1. 06 Nov, 2013 4 commits
    • Elena Stepanova's avatar
      More verbose error messages · cdecd86a
      Elena Stepanova authored
      cdecd86a
    • unknown's avatar
      MDEV-4506: Parallel replication · dcb3650d
      unknown authored
      MDEV-5217: Incorrect MyISAM event execution order causing incorrect parallel replication
      
      In parallel replication, if transactions A,B group-commit together on the
      master, we can execute them in parallel on a replication slave. But then, if
      transaction C follows on the master, on the slave, we need to be sure that
      both A and B have completed before starting on C to be sure to avoid
      conflicts.
      
      The necessary wait is implemented such that B waits for A to commit before it
      commits itself (thus preserving commit order). And C waits for B to commit
      before it itself can start executing. This way C does not start until both A
      and B have completed.
      
      The wait for B's commit on A happens inside the commit processing. However, in
      the case of MyISAM with no binlog enabled on the slave, it appears that no
      commit processing takes place (since MyISAM is non-transactional), and thus
      the wait of B for A was not done. This allowed C to start before A, which can
      lead to conflicts and incorrect replication.
      
      Fixed by doing an extra wait for A at the end of B before signalling C.
      dcb3650d
    • unknown's avatar
      MDEV-4506: Parallel replication · c90f4f02
      unknown authored
      MDEV-5217: Unlock of de-allocated mutex
      
      There was a race in the code for wait_for_commit::wakeup().
      
      Since the waiter does a dirty read of the waiting_for_commit
      flag, it was possible for the waiter to complete and deallocate
      the wait_for_commit object while the waitee was still running
      inside wakeup(). This would cause the waitee to access invalid
      memory.
      
      Fixed by putting an extra lock/unlock in the destructor for
      wait_for_commit, to ensure that waitee has finished with the
      object before it is deallocated.
      c90f4f02
    • unknown's avatar
      MDEV-4506: Parallel replication · bdbf90b9
      unknown authored
      MDEV-5217: Incorrect event pos update leading to corruption of reading of events from relay log
      
      The rli->event_relay_log_pos was sometimes undated incorrectly when using
      parallel replication, especially around relay log rotates. This could cause
      the SQL thread to seek into an invalid position in the relay log, resulting in
      errors about invalid events or even random corruption in some cases.
      bdbf90b9
  2. 05 Nov, 2013 2 commits
    • unknown's avatar
      MDEV-4506: Parallel replication. · b0391d1b
      unknown authored
      MDEV-5217: Last_sql_error lost in parallel replication.
      
      For some reason, the query execution code in log_event.cc call
      rli->clear_error for each event (part of clear_all_errors()).

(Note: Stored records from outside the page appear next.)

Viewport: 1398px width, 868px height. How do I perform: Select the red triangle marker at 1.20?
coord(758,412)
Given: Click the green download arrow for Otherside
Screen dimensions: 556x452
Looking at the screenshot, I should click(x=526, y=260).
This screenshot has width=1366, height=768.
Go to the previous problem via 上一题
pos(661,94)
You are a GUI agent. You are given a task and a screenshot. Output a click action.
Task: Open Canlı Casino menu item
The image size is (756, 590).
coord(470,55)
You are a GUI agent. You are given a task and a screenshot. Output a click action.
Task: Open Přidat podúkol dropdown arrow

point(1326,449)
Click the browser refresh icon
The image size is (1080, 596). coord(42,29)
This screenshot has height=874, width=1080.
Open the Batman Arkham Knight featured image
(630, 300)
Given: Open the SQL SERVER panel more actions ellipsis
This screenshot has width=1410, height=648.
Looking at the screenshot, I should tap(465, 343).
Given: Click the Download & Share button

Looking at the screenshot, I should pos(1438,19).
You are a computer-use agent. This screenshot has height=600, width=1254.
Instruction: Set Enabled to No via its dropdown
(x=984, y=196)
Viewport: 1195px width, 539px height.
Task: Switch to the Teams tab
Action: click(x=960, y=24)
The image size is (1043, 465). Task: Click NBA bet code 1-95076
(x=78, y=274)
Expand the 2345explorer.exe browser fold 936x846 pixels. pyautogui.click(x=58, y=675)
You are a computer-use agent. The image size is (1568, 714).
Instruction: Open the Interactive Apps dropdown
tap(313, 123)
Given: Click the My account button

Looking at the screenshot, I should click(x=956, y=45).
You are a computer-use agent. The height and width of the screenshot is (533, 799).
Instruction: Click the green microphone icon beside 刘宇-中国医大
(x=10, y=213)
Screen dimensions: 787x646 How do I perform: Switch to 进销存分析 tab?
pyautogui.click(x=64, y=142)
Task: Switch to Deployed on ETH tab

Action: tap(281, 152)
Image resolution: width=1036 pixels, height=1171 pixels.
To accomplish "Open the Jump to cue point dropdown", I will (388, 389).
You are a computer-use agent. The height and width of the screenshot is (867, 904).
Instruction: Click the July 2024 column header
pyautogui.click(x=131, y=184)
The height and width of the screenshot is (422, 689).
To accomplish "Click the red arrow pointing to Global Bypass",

      This causes a problem in parallel replication, where the
      execution in one worker thread could clear the error set by
      another thread, causing the SQL thread to stop but leaving no
      error visible in SHOW SLAVE STATUS.
      
      There seems to be no reason to clear the global error code
      in Relay_log_info for each event execution, from code review
      and from running the test suite. So remove this clearing of
      the error code to make things work also in the parallel case.
      b0391d1b
    • unknown's avatar
      MDEV-4506: Parallel replication · c834242a
      unknown authored
      MDEV-5217: SQL thread hangs during stop if error occurs in the middle of an event group
      
      Normally, when we stop the slave SQL thread in parallel replication, we want
      the worker threads to continue processing events until the end of the current
      event group. But if we stop due to an error that prevents further events from
      being queued, such as an error reading the relay log, no more events can be
      queued for the workers, so they have to abort even if they are in the middle
      of an event group. There was a bug that we would deadlock, the workers
      waiting for more events to be queued for the event group, the SQL thread
      stopped and waiting for the workers to complete their current event group
      before exiting.
      
      Fixed by now signalling from the SQL thread to all workers when it is about
      to exit, and cleaning up in all workers when so signalled.
      
      This patch fixes one of multiple problems reported in MDEV-5217.
      c834242a
  3. 04 Nov, 2013 4 commits
    • Sergei Golubchik's avatar
      increase the initial ibdata1 size, as explained in MySQL-5.6... · bf603250
      Sergei Golubchik authored
      increase the initial ibdata1 size, as explained in MySQL-5.6 revid:kevin.lewis@oracle.com-20120802192452-kmikiz990xzje18b
      
      "
        A maximum size of 10 Mb works in 5.1 because the initial
        required size of ibdata1 was less than 10M.  But in 5.5, a
        change was made to allocate all 128 rollback segments at
        bootstrap.  Since then, the initial size has been 10M + the
        default autoextend size of 8M. 
      
        In 5.6, worklog 6216 changes the autoextend size from 8M to
        64M.  This changes the initial size of ibdata1 from 18M in
        5.5 and earlier releases of 5.6 to 74M in the current
        mysql-5.6 and mysql-trunk.  So this change is especially
        needed in 5.6.
      "
      
      12M is enough to avoid autoextending during bootstrap
      bf603250
    • Sergei Golubchik's avatar
      MDEV-5080 Assertion `strcmp(share->unique_file_name,filename) ||... · 1ef87c55
      Sergei Golubchik authored
      MDEV-5080 Assertion `strcmp(share->unique_file_name,filename) || share->last_version' fails at /storage/myisam/mi_open.c:67
      
      extend table names discovery (ha_discover_table_names() and Discovered_table_list) to return
      or optionally filter out temporary tables ("#sql..."). SHOW commands and I_S tables
      typically want temp table filtered out, while DROP DATABASE wants to see them too.
      
      additonally, remove the supression for the warning "Invalid (old?) table or database name"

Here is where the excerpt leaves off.